In the potential range from -0.44 V (stationary steel potential) to (-0.2)÷ (+0.2) V, a sharp increase in current is observed, corresponding to the stage of active metal etching. When processed in an aluminosulfate electrolyte in the potential range from (-0.2) ÷ (0) to (+0.2) ÷ (+0.5) V, the etching rate decreases by 1.25-4 times, but there remains enough high. This stage of anode treatment in an aluminosulfate electrolyte is clearly expressed for all carbon steels (Fig. 2 a, b). During etching in a chloride electrolyte, this stage is absent (Fig. 2c, d). In this electrolyte, after the end of the stage of active etching in the potential range (+0.15) ÷ (+0.20) V and the subsequent sharp decrease in the anode current, the stage of an increase in the anode current to values practically corresponding to the maximum value of the anode current in the active region follows. etching (Fig. 2, c, d).

When pickling in a chloride electrolyte, there is no clearly defined passivation stage associated with a sharp decrease in the anode current, which is typical for the treatment of carbon steels in an aluminosulfate electrolyte in the potential range from (+0.5) to (+1.3) V (Fig. 2 , a, b). Surface passivation in a chloride electrolyte is observed in a narrow potential range from (+0.2) to (+0.4) V. The temperature dependence of the main parameters of the process of anodic treatment of carbon steels in the electrolytes under consideration is illustrated in Figure 3, which shows the dependences of the critical passivation current density J _cr (Fig. 3, a), i.e. the maximum anode current density in the region of active etching and the corresponding potential of the sample ϕ _cr (Fig. 3, c), as well as the anode current density in the passive region J _p (Fig. 3, b) and the corresponding potential region of the sample Δϕ _p (Fig. 3 , G).

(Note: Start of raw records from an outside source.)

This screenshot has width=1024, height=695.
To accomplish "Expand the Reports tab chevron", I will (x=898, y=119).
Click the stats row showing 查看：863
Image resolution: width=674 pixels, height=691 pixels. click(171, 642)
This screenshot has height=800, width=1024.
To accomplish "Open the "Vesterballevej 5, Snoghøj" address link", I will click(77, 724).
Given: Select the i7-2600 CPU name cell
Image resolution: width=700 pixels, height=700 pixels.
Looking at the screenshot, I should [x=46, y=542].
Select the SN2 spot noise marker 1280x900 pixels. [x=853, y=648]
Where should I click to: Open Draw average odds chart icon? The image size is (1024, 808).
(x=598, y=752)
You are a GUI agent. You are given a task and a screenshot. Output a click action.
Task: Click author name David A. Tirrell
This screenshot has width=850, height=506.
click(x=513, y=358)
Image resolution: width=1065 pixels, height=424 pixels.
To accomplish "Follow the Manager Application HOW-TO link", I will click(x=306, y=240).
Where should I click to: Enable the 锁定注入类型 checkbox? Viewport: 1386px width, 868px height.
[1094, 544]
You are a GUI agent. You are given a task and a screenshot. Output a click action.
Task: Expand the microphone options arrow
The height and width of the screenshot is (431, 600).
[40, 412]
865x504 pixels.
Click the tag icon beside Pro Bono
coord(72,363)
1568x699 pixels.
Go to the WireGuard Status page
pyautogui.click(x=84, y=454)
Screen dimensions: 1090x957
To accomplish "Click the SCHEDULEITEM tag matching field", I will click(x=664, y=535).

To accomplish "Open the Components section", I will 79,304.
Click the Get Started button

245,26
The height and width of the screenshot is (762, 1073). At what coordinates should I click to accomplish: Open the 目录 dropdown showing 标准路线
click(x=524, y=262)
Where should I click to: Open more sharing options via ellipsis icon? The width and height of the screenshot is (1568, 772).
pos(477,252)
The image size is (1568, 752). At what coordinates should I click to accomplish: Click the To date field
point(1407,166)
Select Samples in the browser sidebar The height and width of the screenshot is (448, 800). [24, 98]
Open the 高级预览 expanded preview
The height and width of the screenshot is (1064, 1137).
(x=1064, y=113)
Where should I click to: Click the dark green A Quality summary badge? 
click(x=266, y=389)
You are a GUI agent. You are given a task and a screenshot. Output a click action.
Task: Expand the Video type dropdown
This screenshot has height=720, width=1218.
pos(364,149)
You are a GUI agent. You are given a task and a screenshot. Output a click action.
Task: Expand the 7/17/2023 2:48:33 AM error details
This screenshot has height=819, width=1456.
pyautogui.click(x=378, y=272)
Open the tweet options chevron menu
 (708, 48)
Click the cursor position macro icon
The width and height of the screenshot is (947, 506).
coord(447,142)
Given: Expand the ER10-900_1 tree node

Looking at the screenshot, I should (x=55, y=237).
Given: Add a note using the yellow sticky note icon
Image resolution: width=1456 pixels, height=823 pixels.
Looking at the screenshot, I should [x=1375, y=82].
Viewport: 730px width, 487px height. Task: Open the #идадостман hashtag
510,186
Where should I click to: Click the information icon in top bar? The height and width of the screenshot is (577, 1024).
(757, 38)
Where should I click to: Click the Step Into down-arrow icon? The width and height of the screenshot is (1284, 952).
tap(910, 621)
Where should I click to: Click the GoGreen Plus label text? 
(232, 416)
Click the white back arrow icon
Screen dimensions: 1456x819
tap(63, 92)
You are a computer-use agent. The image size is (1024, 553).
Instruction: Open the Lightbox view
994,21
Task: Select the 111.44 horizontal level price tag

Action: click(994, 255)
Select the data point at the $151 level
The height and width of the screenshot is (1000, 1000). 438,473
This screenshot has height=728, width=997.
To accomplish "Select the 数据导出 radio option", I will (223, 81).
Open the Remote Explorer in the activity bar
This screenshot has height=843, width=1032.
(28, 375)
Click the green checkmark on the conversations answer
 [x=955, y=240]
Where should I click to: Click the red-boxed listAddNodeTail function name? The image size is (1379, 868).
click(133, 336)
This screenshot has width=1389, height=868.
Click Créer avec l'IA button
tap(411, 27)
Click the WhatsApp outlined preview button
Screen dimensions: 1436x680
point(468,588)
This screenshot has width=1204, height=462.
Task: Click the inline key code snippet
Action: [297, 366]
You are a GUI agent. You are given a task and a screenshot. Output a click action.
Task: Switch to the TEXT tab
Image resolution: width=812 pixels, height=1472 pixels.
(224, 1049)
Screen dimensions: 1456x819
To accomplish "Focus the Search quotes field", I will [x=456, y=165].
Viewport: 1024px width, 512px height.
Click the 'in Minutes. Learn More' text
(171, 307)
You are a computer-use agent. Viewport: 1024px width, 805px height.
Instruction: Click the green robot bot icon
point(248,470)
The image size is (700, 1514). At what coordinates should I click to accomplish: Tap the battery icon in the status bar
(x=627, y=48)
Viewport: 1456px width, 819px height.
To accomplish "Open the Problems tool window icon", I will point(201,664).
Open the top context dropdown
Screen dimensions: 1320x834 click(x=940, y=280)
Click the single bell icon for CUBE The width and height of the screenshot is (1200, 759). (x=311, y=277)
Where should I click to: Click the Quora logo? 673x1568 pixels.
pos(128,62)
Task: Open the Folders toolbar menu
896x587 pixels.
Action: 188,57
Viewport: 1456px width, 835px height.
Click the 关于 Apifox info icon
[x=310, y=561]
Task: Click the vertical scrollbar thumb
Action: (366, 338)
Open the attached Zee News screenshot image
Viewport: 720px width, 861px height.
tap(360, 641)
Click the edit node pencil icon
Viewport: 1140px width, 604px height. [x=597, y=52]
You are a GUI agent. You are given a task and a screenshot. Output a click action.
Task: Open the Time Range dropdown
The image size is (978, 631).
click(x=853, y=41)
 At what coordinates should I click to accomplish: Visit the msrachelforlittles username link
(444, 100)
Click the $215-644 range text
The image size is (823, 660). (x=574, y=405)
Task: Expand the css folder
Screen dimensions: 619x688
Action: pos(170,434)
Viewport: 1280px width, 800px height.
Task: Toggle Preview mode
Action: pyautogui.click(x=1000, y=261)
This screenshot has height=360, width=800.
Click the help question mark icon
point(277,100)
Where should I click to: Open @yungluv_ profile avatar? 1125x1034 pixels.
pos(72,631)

It can be seen that the temperature dependences of the main parameters of the process of anodic treatment of carbon steels in chloride and aluminosulfate electrolytes differ qualitatively and quantitatively. At room temperature, the anode current density during pickling of carbon steels in a chloride electrolyte is six times greater than when pickling in an aluminosulfate electrolyte. As the temperature rises to 50°C, the corresponding ratio decreases to two (Fig. 3a). Based on this, we can conclude that during the anodic treatment of carbon steels in the temperature range from 20 to 50°C, it is necessary to increase the anodic current density in a chloride electrolyte by a factor of 2–6 compared to treatment in an aluminosulfate electrolyte.

With an increase in the temperature of the chloride electrolyte, the critical passivation current J _cr decreases by approximately two times, and the electrode potential ϕ _cr corresponding to this current decreases by 0.15 V. In aluminosulfate, these values increase: the critical passivation current is 3-4 times, and the potential corresponding to it by 0.2-0.3 V (Fig. 3, a, c).

From this it follows that with an increase in the electrolyte temperature from 20 to 50°C, it is necessary to increase the current density of anode treatment in an aluminosulfate electrolyte by a factor of 3–4 and decrease by approximately 2 times when etching in a chloride electrolyte.

The potential corresponding to the critical passivation current for carbon steels increases in the range (-0.15) ÷ (+0.1) V during etching in an aluminosulfate electrolyte and decreases in the range (+0.18) ÷ (+0.12) B during etching in a chloride electrolyte with an increase in temperature from 20 to 50°C (Fig. 3, c).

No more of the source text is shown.